This article first appeared in The Edge Financial Daily on August 3, 2017
KUALA LUMPUR: Employees’ share of income generated in 2016 was almost 5% higher compared with 2010, pushing labour income share to gross domestic product (GDP) to 35.3% — its highest ever — while corporate earnings declined by 5.1% to 59.5% from 64.6% in the same period, said MIDF Research.
This means for every RM1 generated in 2016, 35.3 sen was paid to employees, while 59.5 sen went to corporate earnings, and another five sen went to the government, it said in a note yesterday.
It said a major factor pushing up Malaysia’s labour income share was the implementation of the new minimum wage policy in 2016 — RM1,000 per month in Peninsular Malaysia, and RM920 in Sabah and Sarawak.

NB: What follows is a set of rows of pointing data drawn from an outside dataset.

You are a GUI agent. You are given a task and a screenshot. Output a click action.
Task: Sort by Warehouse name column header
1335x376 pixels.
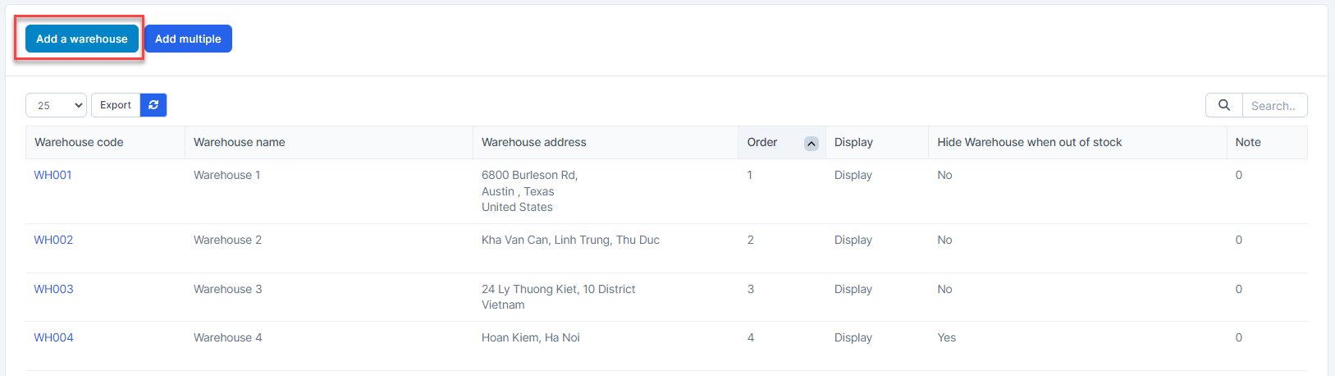[x=240, y=142]
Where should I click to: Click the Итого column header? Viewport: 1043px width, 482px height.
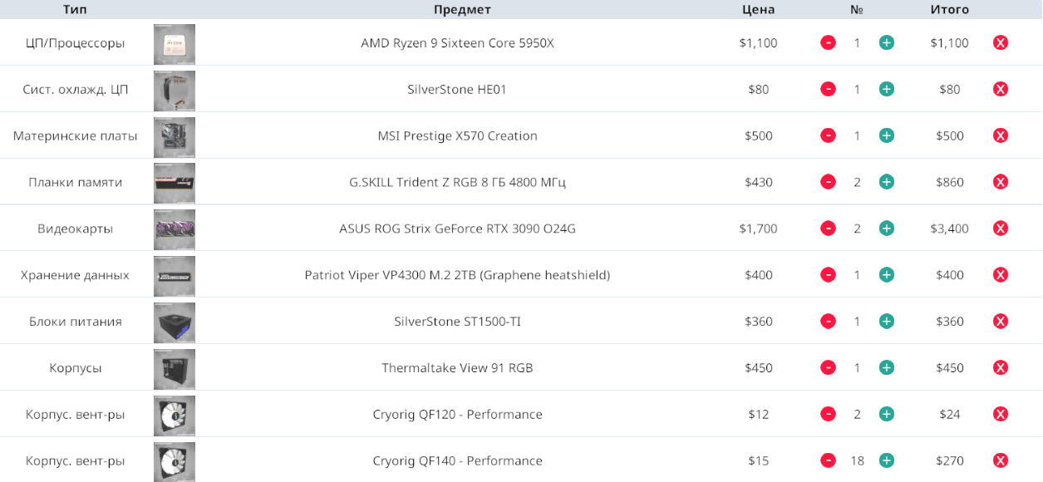(x=950, y=10)
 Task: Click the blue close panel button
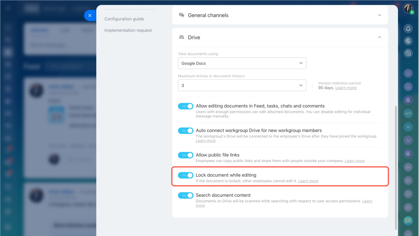click(90, 15)
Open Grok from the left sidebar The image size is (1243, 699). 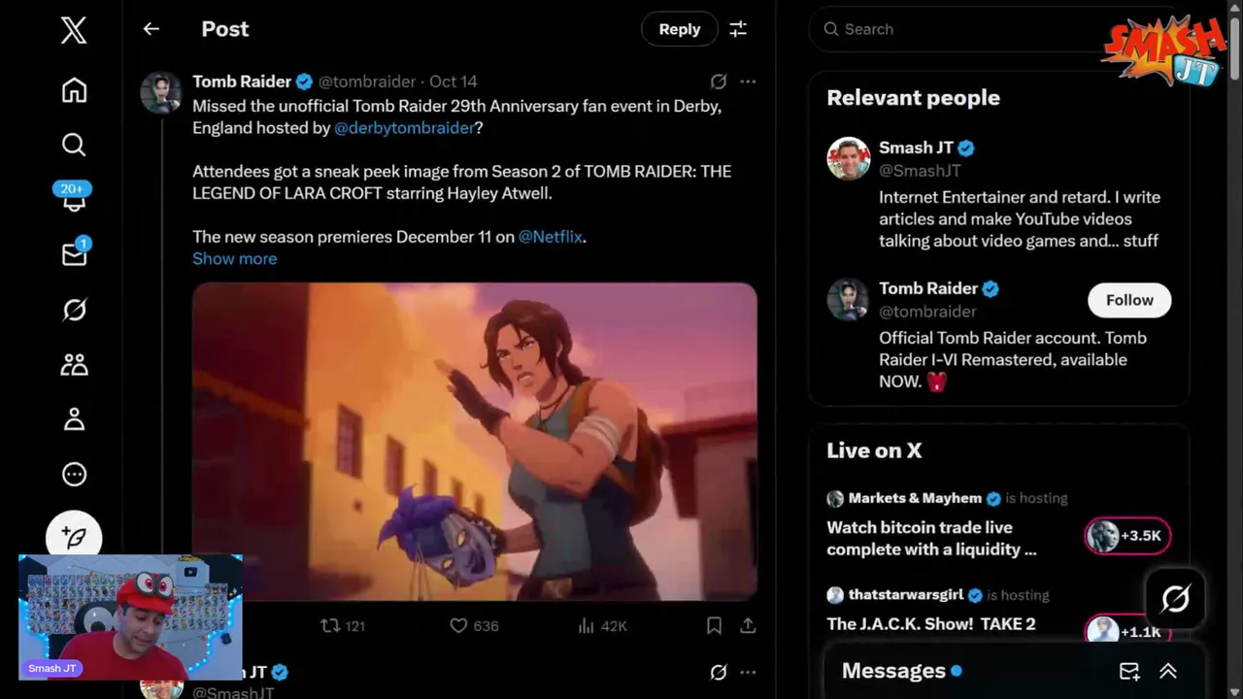74,310
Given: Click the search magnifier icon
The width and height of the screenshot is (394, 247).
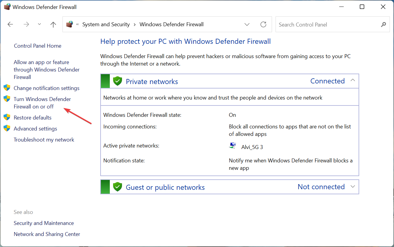Looking at the screenshot, I should (384, 24).
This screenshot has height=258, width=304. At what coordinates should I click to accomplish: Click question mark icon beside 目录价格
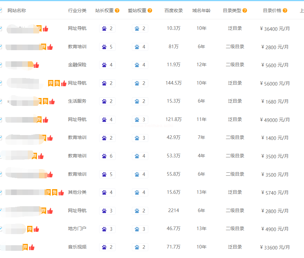coord(285,10)
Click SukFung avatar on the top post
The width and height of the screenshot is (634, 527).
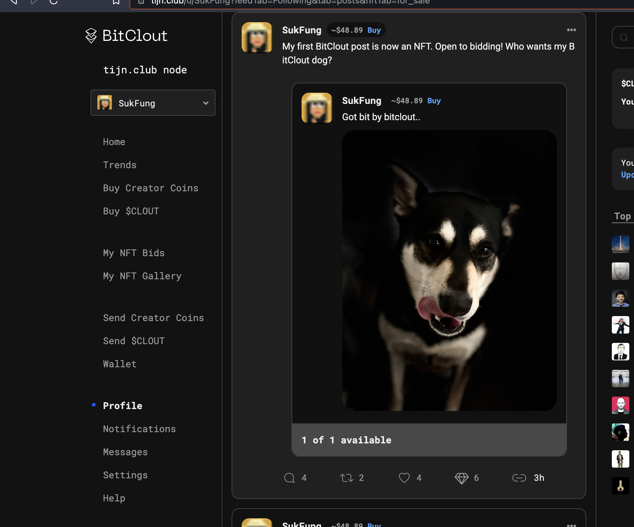point(257,37)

While the services sector remained the biggest contributor to employee compensation in 2016, at 21.4%, both the manufacturing and construction sectors saw growth, thanks to rises in trade activities and the number of infrastructure projects here, said MIDF Research.
From 2010 to 2016, the manufacturing sector’s income share increased 0.5 percentage point (ppt) to 8% from 7.5%, while the construction sector’s grew 1.1ppts to 3.6% from 2.5%.
“Moving forward, the shift from labour-intensive to capital-intensive will lead to [a] reduction of low-skilled labour, [to be] replace[d] with the expected rise of skilled labour. Therefore, we expect labour income share to GDP to reach 40% by 2020,” it added.
Notably, it said the bottom 40% or B40 low-income group has seen the fastest income growth post-2009, compared with the middle 40% (M40) and the top 20% (T20) household groups.
It said that between 2012 and 2014, the B40 group — those with monthly income of RM3,900 or below — posted a 17.2% year-on-year (y-o-y) growth compared to both the M40 and T20 household groups, which posted 11.3% and 8.2% y-o-y increases respectively.
“We believe the upward trend in income growth for [the] B40 [group] as well as other groups was driven by the policy reform undertaken by the government to address the income inequality gap. In addition, we foresee the momentum in income growth for all groups will sustain due to the increases in the share of labour income and government revenue in 2016,” it said.
However, the research house said Malaysia’s high household debt will continue to pose a challenge to domestic spending, with the household debt-to-GDP ratio at 88.4% in 2016 — among the highest in Asia.
“The elevated level of household debt was due to a surge in mortgages as rising housing prices led towards high values of loans and mortgages ... additionally, any shock from cost prices, especially fuel prices, will have a negative effect on consumer spending,” it said, but pointed that the downside risks are “contained” at present.